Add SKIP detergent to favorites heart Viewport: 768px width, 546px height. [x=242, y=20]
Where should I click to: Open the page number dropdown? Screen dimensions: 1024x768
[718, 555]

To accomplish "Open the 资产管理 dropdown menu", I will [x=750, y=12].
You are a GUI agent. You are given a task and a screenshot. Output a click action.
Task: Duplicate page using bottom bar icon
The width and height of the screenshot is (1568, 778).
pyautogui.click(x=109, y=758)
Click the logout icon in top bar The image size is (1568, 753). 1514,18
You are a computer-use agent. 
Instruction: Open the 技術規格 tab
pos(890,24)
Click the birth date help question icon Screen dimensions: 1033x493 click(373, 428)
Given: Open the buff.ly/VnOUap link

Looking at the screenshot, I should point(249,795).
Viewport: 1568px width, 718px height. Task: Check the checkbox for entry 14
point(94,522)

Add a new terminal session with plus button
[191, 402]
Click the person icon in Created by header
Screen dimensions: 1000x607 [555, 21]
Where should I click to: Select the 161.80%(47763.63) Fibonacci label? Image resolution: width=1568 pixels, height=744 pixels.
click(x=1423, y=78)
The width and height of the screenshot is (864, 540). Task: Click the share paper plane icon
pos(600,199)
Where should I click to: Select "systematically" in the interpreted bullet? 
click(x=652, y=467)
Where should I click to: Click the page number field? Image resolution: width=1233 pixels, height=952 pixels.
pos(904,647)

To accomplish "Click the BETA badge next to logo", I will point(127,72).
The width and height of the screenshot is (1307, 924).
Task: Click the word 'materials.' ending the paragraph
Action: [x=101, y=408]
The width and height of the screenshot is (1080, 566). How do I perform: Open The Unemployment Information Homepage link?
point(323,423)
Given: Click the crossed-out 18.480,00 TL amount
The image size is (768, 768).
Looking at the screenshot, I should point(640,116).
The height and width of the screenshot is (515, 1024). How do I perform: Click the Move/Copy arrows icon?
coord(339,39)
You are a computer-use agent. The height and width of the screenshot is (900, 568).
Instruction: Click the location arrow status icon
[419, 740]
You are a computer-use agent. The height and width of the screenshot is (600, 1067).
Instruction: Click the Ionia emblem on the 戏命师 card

++++

--- WHAT THE EXERCISE ASKS ---
Copy out, character for character, every line from the one containing "Given: Click the" up to and including the final line of the entries.

--- OUTPUT OF THE EXERCISE ---
Given: Click the crossed-out 18.480,00 TL amount
The image size is (768, 768).
Looking at the screenshot, I should point(640,116).
The height and width of the screenshot is (515, 1024). How do I perform: Click the Move/Copy arrows icon?
coord(339,39)
You are a computer-use agent. The height and width of the screenshot is (900, 568).
Instruction: Click the location arrow status icon
[419, 740]
You are a computer-use agent. The height and width of the screenshot is (600, 1067).
Instruction: Click the Ionia emblem on the 戏命师 card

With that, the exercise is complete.